> EXTRACT TO READ:

====

My Rapunzel died young. The fairy tale about the beautiful girl locked up in a tower was never the same once Mad magazines came into my life. You remember the children’s story, of course? A wicked witch keeps the princess trapped in a high tower. Her suitor is not the kind who gives up, and neither is she going to let go of her true love. “Rapunzel, Rapunzel, let down your hair,” he says from the ground below, and she unfurls her tresses down a small window. The lover climbs up, clutching her hair.

Nice, right?

Except that the Mad version is a bit different. The prince, on a steed, asks Rapunzel to let down her hair. Long tresses come cascading down the window. The prince hoists himself up, gliding up with the help of the lustrous hair. The last frame of the cartoon is a bit of a surprise. Turns out the thick ringlets are Rapunzel’s underarm growth.

Rapunzel, the magical fairy tale, was never the same again.

But Mad did that to us. It took away our fairy tales, our films, our music, our heroes and heroines — and turned them all into hilarious caricatures. The magazine taught us — its die-hard readers — that nothing was sacred. It prodded us to think, to question and to laugh — at everybody from the Pope to the president. And, of course, at the Grimm brothers, The Sound of Music , Mary Poppins — anything that had a whiff of innocence about it.

So, it was with some regret I read last week that the magazine was bidding its last farewell. After a dream run of 67 years — well, it was a bit of a limpy gait towards the end — the magazine, founded by Americans Harvey Kurtzman and William Gaines, announced it would not publish fresh material — barring new cover art — from its October issue.

Mad would have made suitable fun of the cliché, but all good things do come to an end. Truth be told, the magazine and I had actually parted ways years ago; somehow the British editions that were readily available in the ’90s were not half as funny as the American issues we read back in the ’70s. Or perhaps I didn’t laugh as much.

But back in those days, we wholly approved of Mad . It carried a movie spoof — the one on The Godfather was called ‘The Odd Father’ and had the tagline ‘The family that preys together slays together’. Two of my friends who love their Mad almost as much as they adore Satyajit Ray were particular happy to find a reference to the director’s films in a spoof of American Graffiti (called ‘American Confetti’). WA WA WA/ROCK ROCK ROCK/OH BABY/YEAH/ROCK, a car radio booms. “That was Crudd and the Doo-Doos with the theme song from the Apu Trilogy,” says the DJ.

====

> ACTIVITY 1: Using the essay on Mad magazine, decide whether each statement agrees with the text and answer yes or no, quoting the words that settle it: (a) Mad was founded by Harvey Kurtzman and William Gaines. (b) The British editions of the ’90s were funnier than the American issues of the ’70s. (c) The spoof of The Godfather was titled ‘The Odd Father’.
> ACTIVITY 2: Reproduce the part of the essay on Mad magazine starting with "Rapunzel, the magical" and going on through "its October issue.".

> AVAILABLE DATA:
====

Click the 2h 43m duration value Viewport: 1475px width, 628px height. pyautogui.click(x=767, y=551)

====

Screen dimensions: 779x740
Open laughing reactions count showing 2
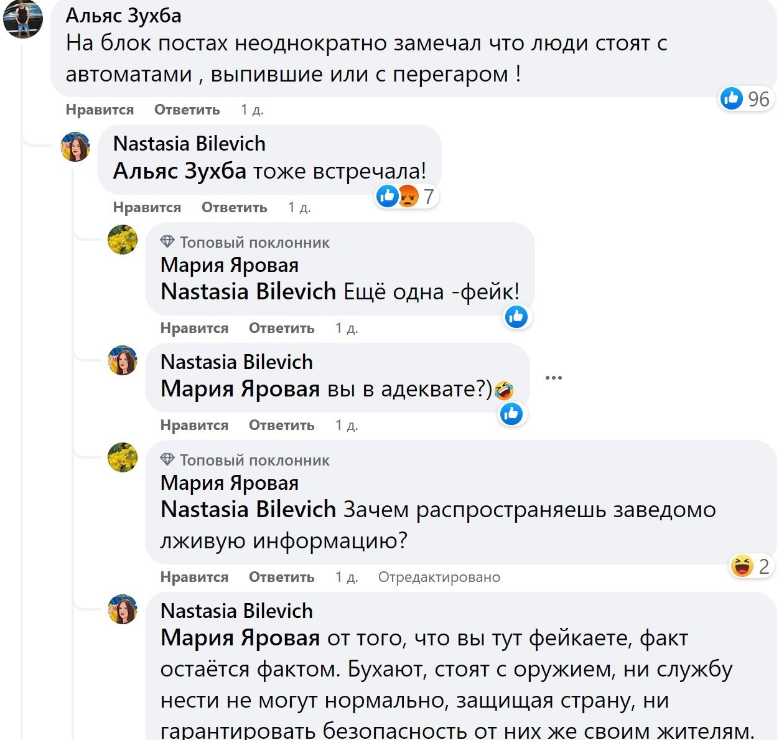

====

> TASK SOLUTION 1:
(a) Yes: "the magazine, founded by Americans Harvey Kurtzman and William Gaines"
(b) No: "the British editions that were readily available in the ’90s were not half as funny as the American issues we read back in the ’70s"
(c) Yes: "the one on The Godfather was called ‘The Odd Father’"

> TASK SOLUTION 2:
Rapunzel, the magical fairy tale, was never the same again.

But Mad did that to us. It took away our fairy tales, our films, our music, our heroes and heroines — and turned them all into hilarious caricatures. The magazine taught us — its die-hard readers — that nothing was sacred. It prodded us to think, to question and to laugh — at everybody from the Pope to the president. And, of course, at the Grimm brothers, The Sound of Music , Mary Poppins — anything that had a whiff of innocence about it.

So, it was with some regret I read last week that the magazine was bidding its last farewell. After a dream run of 67 years — well, it was a bit of a limpy gait towards the end — the magazine, founded by Americans Harvey Kurtzman and William Gaines, announced it would not publish fresh material — barring new cover art — from its October issue.